### Entries from a dataset
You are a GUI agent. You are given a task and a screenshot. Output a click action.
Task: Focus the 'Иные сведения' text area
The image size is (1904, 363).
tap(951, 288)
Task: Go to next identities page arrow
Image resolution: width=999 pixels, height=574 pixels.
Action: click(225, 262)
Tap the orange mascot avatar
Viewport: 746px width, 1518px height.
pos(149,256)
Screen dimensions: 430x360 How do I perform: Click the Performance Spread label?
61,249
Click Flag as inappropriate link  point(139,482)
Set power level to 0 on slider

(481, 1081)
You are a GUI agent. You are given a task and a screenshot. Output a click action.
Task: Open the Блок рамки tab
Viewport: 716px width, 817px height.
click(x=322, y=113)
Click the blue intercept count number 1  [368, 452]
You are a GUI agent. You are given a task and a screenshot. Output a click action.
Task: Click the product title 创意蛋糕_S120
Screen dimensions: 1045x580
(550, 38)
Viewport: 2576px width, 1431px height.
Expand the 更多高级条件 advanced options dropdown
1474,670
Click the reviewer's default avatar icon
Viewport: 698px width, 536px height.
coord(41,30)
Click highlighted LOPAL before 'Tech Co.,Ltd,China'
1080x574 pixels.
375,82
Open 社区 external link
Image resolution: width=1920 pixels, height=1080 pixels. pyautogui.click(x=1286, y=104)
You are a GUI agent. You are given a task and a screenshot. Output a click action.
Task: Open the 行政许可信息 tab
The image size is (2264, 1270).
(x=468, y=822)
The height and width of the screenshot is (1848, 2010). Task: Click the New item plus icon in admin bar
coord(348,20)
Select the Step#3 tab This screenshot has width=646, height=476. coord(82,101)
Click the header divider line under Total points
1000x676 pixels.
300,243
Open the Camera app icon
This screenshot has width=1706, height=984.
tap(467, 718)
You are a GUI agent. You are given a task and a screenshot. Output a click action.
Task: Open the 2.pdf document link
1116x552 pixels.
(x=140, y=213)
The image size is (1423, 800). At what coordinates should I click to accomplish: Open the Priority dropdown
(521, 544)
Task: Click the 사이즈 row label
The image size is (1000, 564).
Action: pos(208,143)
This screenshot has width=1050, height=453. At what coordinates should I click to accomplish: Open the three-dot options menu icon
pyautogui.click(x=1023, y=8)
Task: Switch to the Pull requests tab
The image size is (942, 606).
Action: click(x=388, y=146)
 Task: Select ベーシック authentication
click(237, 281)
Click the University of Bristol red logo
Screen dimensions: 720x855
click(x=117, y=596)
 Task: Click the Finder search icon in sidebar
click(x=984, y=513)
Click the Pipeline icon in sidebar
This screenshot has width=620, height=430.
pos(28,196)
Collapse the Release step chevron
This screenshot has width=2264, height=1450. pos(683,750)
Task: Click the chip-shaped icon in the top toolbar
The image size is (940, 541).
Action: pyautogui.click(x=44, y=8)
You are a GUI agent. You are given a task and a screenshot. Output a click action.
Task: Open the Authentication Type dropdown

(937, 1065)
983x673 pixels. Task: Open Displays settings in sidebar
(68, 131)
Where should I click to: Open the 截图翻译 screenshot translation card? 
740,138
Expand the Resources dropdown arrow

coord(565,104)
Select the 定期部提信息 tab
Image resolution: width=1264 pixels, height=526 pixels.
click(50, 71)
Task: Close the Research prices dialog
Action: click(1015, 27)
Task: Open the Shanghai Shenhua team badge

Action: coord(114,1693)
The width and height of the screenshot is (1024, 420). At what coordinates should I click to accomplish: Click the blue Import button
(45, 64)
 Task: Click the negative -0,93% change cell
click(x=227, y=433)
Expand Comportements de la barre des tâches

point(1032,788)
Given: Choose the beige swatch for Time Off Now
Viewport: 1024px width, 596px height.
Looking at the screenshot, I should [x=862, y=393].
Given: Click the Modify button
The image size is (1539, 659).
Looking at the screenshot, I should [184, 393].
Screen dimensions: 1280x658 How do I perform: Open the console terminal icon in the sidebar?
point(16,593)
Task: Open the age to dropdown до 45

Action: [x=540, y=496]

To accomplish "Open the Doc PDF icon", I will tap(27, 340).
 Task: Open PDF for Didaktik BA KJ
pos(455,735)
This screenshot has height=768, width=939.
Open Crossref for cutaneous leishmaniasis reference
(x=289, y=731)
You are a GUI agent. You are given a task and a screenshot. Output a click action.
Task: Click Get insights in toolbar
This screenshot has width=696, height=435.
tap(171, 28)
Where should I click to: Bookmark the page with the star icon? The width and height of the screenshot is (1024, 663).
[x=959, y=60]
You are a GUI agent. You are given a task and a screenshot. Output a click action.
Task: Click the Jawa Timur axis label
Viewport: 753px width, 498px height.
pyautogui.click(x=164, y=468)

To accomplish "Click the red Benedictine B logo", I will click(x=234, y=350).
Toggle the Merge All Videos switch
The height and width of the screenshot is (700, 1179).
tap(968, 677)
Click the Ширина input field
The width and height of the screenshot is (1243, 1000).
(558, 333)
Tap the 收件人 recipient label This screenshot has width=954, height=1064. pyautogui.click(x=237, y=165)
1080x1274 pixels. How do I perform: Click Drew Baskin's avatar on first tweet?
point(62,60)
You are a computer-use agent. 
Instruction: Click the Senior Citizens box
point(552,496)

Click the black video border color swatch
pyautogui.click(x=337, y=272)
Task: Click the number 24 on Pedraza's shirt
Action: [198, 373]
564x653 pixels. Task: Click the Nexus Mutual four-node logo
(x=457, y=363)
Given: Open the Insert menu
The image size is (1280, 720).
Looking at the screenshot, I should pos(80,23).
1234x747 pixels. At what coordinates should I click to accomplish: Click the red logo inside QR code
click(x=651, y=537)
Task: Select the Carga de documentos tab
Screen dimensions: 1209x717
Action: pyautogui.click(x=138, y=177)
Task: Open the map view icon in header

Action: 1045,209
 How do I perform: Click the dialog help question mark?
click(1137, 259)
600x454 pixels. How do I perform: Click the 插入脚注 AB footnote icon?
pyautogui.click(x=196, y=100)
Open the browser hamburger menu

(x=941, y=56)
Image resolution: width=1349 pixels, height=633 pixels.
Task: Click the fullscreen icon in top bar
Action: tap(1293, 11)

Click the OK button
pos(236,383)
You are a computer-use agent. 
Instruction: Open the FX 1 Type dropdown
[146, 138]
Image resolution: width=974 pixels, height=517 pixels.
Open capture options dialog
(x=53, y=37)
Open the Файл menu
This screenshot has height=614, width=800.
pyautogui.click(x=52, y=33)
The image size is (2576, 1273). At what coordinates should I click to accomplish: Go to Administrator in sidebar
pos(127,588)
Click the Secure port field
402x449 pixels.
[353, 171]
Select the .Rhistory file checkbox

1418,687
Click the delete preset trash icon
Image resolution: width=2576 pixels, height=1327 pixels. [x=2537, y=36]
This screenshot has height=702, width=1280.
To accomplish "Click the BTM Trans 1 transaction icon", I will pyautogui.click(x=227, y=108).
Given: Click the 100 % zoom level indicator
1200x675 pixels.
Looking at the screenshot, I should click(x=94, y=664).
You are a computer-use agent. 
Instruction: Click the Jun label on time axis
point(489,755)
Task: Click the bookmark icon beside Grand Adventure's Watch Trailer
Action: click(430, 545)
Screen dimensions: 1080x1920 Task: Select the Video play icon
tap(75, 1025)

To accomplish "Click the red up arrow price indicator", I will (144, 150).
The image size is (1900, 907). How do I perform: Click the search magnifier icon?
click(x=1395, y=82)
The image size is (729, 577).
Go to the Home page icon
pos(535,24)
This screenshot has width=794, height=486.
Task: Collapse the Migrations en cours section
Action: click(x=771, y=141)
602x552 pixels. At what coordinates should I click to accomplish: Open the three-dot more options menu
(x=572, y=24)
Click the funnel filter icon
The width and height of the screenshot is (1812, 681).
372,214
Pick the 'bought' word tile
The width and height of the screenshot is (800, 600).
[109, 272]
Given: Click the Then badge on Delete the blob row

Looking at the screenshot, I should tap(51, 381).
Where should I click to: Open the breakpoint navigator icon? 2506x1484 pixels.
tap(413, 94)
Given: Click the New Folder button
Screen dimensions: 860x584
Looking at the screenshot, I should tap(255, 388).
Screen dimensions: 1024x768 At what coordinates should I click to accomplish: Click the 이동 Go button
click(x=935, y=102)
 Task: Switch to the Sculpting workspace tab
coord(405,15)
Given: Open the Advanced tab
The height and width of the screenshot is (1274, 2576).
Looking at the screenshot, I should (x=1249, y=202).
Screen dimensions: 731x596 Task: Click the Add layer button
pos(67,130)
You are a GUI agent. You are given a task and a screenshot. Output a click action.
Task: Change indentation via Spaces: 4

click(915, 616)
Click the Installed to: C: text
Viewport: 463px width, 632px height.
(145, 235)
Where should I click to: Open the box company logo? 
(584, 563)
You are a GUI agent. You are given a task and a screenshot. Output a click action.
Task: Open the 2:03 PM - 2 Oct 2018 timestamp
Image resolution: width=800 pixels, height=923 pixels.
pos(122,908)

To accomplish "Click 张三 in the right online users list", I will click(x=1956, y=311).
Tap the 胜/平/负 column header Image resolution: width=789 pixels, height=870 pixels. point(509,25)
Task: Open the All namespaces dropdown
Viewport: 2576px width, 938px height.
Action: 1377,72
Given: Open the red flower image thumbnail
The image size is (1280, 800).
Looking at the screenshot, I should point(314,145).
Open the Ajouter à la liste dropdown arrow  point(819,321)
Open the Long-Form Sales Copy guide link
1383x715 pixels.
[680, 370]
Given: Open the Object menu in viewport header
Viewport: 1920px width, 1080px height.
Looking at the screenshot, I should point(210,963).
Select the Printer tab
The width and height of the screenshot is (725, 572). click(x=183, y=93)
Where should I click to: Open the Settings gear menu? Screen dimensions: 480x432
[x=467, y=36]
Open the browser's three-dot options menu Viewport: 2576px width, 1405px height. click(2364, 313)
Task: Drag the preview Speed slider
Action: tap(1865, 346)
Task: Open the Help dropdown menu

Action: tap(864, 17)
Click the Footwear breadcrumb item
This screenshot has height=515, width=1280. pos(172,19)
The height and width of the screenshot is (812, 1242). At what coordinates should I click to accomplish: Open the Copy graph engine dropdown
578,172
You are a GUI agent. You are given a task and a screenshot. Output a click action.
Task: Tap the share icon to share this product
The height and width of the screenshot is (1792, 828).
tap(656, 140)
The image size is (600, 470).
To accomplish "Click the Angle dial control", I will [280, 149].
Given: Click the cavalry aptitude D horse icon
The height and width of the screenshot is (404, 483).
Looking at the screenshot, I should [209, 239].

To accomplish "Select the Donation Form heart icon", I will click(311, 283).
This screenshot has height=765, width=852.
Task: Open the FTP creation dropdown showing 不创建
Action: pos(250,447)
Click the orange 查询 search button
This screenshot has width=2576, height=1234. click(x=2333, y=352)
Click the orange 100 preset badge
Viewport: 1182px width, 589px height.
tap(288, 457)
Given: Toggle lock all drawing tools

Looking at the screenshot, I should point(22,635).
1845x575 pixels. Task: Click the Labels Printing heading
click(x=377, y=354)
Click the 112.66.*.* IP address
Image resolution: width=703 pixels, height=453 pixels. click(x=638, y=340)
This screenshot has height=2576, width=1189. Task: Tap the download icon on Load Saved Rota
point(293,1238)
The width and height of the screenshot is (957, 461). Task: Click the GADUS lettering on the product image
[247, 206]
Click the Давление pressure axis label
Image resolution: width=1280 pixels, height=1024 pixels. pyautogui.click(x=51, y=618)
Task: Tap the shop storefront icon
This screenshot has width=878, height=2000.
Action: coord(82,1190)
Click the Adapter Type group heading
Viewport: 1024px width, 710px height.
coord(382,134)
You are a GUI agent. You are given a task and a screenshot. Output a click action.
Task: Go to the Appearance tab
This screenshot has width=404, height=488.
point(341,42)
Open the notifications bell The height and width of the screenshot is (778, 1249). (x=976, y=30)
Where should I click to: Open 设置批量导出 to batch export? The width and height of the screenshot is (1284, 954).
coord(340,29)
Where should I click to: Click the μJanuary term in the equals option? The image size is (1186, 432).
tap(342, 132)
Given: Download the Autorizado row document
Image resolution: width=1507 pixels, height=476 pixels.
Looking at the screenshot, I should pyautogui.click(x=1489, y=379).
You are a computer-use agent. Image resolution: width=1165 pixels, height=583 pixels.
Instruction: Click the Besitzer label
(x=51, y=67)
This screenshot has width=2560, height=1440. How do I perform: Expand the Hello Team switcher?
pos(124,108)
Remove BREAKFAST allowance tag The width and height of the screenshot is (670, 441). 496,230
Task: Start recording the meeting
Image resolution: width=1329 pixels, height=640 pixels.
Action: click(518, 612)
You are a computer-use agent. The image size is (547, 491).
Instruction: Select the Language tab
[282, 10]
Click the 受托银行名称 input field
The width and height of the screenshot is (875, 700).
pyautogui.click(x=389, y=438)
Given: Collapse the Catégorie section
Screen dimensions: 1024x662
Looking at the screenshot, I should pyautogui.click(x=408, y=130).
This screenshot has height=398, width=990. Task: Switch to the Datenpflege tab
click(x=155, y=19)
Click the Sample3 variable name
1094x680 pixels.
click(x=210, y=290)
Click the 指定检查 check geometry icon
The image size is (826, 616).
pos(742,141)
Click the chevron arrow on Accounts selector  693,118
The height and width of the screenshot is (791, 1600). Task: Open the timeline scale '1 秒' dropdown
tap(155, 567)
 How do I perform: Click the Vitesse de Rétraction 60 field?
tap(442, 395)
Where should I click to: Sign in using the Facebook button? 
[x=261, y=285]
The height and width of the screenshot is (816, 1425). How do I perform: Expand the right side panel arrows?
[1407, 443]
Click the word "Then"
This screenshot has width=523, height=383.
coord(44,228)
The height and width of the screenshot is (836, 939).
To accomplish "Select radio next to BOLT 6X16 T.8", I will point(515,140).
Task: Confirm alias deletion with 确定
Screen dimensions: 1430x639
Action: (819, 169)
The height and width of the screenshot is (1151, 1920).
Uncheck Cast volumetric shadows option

### SHORT TASK
Copy out the material word for word, from the line containing "Task: Tap the shop storefront icon" down to the line containing "coord(382,134)", including both of those lines.

### TASK RESPONSE
Task: Tap the shop storefront icon
This screenshot has width=878, height=2000.
Action: coord(82,1190)
Click the Adapter Type group heading
Viewport: 1024px width, 710px height.
coord(382,134)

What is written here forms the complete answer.